-- Opening Marker --

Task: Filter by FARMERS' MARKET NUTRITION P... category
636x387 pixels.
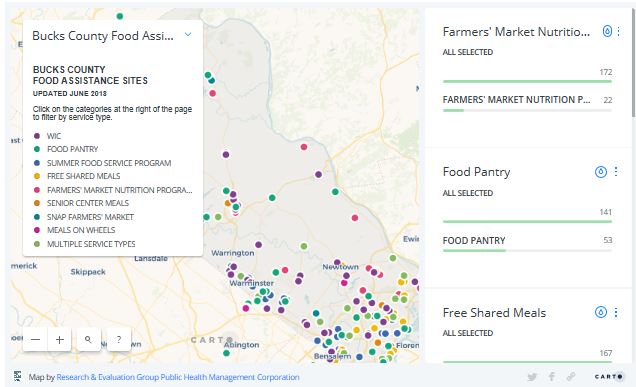Action: click(527, 104)
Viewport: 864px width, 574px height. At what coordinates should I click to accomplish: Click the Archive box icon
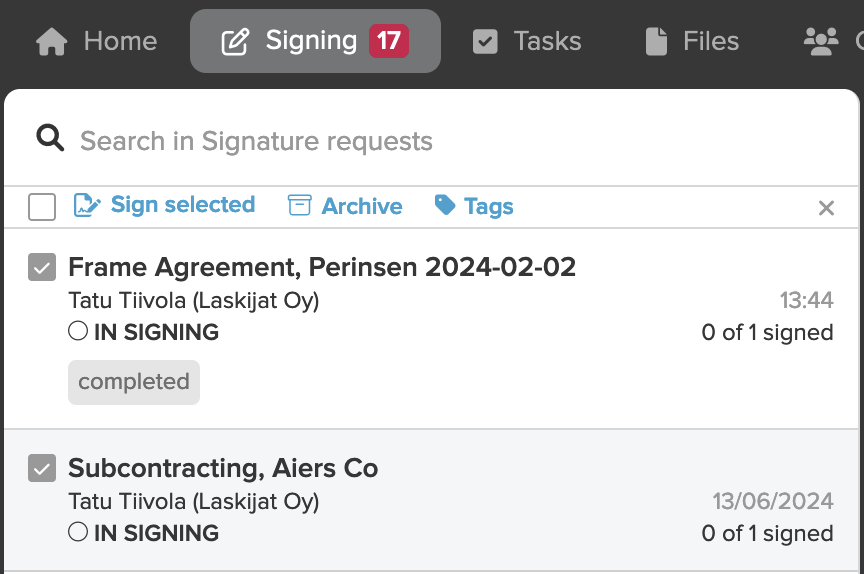coord(300,205)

-- Closing Marker --

_EXERCISE_: Extract exactly the lines from the one containing "636x387 pixels." through the last line of the records above, both included, and leave out the pictures.

_SOLUTION BELOW_:
636x387 pixels.
Action: click(527, 104)
Viewport: 864px width, 574px height. At what coordinates should I click to accomplish: Click the Archive box icon
coord(300,205)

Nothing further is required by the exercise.